The Hundred-Year Marathon: China’s Secret Strategy to Replace America As The Superpower
By Phar Kim Beng
Founder/Chair
Strategic Pan Indo-Pacific Arena
Strategicpipa.com
Twitter: @indo_pan
Facebook: https://www.facebook.com/Strategicpipa
— — —
Michael Pillsbury, who has a Ph.D. in political science from Columbia University, has been a top American strategist on China since 1970. It was he, rather than Henry Kissinger, who conceived the strategy to use China to counterbalance the Soviet Union in the mid 1970s, culminating with the normalization of Sino US relationship during the tenure of President Jimmy Carter in 1979.
But, even well before that, Pillsbury’s idea had been well received by President Richard Nixon prior to his forced resignation over Watergate. Given such a colorful background, it is amazing to see him making an argument in the complete reverse: that the US should now find ways to contain and constrain China. Why?
This is because China has always harbored the ambition of becoming the world’s leading power, supplanting the role of the United States. Such an argument is all good and well. After all, China is indeed growing at twice the rate of the United States. But the gross domestic product of the United States alone has reached USD 16 trillion, several times larger than China and even Japan combined.
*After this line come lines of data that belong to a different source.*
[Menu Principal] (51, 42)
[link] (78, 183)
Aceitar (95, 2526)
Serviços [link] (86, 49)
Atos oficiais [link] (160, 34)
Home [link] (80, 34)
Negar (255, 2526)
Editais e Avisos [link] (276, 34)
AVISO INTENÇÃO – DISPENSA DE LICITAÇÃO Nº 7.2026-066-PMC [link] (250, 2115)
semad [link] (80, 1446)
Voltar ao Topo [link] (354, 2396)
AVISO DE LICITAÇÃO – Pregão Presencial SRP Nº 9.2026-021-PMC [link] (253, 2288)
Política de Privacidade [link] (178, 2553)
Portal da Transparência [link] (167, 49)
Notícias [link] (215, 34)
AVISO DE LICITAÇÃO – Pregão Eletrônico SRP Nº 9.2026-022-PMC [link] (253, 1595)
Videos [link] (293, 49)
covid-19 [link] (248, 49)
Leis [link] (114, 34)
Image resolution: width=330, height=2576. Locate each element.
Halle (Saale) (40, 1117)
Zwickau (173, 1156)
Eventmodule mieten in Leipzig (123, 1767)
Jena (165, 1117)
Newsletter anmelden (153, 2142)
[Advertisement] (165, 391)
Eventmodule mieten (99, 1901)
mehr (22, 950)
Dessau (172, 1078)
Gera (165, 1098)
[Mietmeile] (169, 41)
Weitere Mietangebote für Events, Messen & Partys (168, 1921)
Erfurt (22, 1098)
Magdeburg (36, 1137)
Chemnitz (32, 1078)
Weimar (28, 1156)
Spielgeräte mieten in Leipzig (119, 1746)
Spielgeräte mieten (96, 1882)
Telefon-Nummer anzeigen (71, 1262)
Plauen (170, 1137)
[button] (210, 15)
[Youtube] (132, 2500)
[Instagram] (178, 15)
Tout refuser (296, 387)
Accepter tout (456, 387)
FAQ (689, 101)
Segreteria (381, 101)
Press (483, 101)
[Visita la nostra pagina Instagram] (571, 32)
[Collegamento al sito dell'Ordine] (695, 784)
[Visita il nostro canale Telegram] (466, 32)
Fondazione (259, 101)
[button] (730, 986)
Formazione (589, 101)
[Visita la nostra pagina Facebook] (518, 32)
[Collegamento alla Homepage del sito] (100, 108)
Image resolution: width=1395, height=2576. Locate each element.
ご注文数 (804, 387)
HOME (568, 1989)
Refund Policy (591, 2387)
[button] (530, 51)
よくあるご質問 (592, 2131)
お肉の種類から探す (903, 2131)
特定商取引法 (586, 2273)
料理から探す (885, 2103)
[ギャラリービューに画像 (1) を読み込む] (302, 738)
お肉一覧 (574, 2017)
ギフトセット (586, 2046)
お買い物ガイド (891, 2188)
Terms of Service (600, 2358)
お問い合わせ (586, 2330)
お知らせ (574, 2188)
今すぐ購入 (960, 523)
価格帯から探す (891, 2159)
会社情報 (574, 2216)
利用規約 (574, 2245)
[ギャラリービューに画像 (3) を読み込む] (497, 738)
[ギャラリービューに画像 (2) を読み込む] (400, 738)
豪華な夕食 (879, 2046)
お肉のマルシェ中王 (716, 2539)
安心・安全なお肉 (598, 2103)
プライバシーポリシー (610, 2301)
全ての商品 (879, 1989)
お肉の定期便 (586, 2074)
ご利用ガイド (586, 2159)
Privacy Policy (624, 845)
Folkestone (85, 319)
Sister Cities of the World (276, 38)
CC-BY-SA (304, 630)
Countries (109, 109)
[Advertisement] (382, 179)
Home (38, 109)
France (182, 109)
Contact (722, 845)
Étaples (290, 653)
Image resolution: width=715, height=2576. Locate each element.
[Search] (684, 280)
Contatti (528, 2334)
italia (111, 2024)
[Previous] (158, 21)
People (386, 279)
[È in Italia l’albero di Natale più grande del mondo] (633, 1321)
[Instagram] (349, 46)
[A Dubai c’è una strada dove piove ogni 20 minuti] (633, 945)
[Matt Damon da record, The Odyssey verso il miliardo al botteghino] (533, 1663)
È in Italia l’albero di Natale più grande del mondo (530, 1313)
Perhaps the race towards becoming the proverbial top dog of international relations, as the realist theory of international relations has it, is driven by peer rivalry, and the fear of losing one’s relatives gains. China is not winning but losing to the United States in various metrics i.e. hard power, soft power, even smart power. Invariably, to counter the phenomenal resources of the US, which combine the hard power of the Pentagon, with the soft power of Hollywood, China has had to think hard and long on how to deal with the US more comprehensively. One of the outcomes of such a race is the One Maritime Belt and One Silk Road (OBOR) strategy, which strangely Michael Pilsbury did not give any significant weight. Not surprisingly, this is a book that gives one a peek of American insecurity too viz China, not necessarily China’s angst and anxieties alone viz the US.